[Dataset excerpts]
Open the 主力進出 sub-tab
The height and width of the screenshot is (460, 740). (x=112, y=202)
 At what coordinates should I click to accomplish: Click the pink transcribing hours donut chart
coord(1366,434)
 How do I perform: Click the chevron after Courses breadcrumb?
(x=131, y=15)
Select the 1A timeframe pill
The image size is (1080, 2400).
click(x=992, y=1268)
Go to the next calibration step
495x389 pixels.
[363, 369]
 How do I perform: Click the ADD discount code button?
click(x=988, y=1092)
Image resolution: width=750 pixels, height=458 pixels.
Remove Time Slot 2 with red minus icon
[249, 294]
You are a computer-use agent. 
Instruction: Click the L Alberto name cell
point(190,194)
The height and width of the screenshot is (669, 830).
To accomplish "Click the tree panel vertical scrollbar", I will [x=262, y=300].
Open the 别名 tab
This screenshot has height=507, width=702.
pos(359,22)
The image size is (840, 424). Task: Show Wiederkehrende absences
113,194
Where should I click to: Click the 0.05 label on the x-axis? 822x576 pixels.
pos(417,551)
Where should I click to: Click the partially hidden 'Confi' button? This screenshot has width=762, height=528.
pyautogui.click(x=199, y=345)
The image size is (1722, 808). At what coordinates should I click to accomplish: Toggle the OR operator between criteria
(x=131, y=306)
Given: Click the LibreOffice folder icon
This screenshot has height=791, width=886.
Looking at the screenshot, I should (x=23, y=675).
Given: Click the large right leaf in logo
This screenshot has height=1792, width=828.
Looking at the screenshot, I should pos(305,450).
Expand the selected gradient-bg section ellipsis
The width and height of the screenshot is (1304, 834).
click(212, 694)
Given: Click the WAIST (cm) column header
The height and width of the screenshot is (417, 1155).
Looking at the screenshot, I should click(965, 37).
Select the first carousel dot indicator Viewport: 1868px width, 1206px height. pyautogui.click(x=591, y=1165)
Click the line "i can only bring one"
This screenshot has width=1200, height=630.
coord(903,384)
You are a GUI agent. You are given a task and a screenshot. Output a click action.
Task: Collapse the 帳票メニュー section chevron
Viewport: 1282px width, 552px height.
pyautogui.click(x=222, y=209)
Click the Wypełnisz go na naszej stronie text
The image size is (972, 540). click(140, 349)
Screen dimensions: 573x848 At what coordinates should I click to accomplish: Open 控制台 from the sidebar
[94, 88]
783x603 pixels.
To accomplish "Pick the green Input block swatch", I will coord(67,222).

• _The task_: Nothing but the lines from the one containing "Expand the selected" to the end of the records above should appear, each copied exactly.

• _Output of the task_:
Expand the selected gradient-bg section ellipsis
The width and height of the screenshot is (1304, 834).
click(212, 694)
Given: Click the WAIST (cm) column header
The height and width of the screenshot is (417, 1155).
Looking at the screenshot, I should click(965, 37).
Select the first carousel dot indicator Viewport: 1868px width, 1206px height. pyautogui.click(x=591, y=1165)
Click the line "i can only bring one"
This screenshot has width=1200, height=630.
coord(903,384)
You are a GUI agent. You are given a task and a screenshot. Output a click action.
Task: Collapse the 帳票メニュー section chevron
Viewport: 1282px width, 552px height.
pyautogui.click(x=222, y=209)
Click the Wypełnisz go na naszej stronie text
The image size is (972, 540). click(140, 349)
Screen dimensions: 573x848 At what coordinates should I click to accomplish: Open 控制台 from the sidebar
[94, 88]
783x603 pixels.
To accomplish "Pick the green Input block swatch", I will coord(67,222).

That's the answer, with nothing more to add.